## TASK ITEM
Beginning at the line that contains "Open Network Topology using its sidebar icon", reproduce every line to the end of the material without changing any of them.
--- START ---
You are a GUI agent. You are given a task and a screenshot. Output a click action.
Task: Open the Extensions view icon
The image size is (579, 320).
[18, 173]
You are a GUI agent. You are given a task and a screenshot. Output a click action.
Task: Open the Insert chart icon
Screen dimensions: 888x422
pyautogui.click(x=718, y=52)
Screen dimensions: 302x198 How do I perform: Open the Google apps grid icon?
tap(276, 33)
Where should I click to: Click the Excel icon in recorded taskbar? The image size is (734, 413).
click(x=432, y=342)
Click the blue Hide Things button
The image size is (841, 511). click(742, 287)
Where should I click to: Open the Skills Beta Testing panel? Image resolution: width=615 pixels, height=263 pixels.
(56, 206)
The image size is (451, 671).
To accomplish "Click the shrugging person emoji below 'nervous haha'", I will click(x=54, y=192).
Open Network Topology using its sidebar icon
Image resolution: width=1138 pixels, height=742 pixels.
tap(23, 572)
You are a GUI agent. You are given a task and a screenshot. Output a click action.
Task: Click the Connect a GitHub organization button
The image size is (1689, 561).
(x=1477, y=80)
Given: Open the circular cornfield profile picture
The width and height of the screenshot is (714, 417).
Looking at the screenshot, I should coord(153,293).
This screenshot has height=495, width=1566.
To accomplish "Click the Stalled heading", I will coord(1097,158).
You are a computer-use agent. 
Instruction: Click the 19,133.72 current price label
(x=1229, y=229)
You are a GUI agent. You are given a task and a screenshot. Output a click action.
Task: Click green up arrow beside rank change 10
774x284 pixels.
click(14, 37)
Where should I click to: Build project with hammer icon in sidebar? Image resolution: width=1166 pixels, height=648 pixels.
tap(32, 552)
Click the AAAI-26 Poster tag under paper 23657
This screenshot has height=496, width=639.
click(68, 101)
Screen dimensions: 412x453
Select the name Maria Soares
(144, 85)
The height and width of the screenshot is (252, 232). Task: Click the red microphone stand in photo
--- END ---
## ANSWER FOR THIS EXERCISE
Open Network Topology using its sidebar icon
Image resolution: width=1138 pixels, height=742 pixels.
tap(23, 572)
You are a GUI agent. You are given a task and a screenshot. Output a click action.
Task: Click the Connect a GitHub organization button
The image size is (1689, 561).
(x=1477, y=80)
Given: Open the circular cornfield profile picture
The width and height of the screenshot is (714, 417).
Looking at the screenshot, I should coord(153,293).
This screenshot has height=495, width=1566.
To accomplish "Click the Stalled heading", I will coord(1097,158).
You are a computer-use agent. 
Instruction: Click the 19,133.72 current price label
(x=1229, y=229)
You are a GUI agent. You are given a task and a screenshot. Output a click action.
Task: Click green up arrow beside rank change 10
774x284 pixels.
click(14, 37)
Where should I click to: Build project with hammer icon in sidebar? Image resolution: width=1166 pixels, height=648 pixels.
tap(32, 552)
Click the AAAI-26 Poster tag under paper 23657
This screenshot has height=496, width=639.
click(68, 101)
Screen dimensions: 412x453
Select the name Maria Soares
(144, 85)
The height and width of the screenshot is (252, 232). Task: Click the red microphone stand in photo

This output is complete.